(Stored items from a collection)
* BEGIN *
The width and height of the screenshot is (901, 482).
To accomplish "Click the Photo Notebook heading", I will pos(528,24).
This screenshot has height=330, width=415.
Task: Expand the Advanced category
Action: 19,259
* END *
**Work instructions:** Rewrite all of the material above, replacing "heading" with "title" and keeping everything else the same.

**Correct answer:**
The width and height of the screenshot is (901, 482).
To accomplish "Click the Photo Notebook title", I will pos(528,24).
This screenshot has height=330, width=415.
Task: Expand the Advanced category
Action: 19,259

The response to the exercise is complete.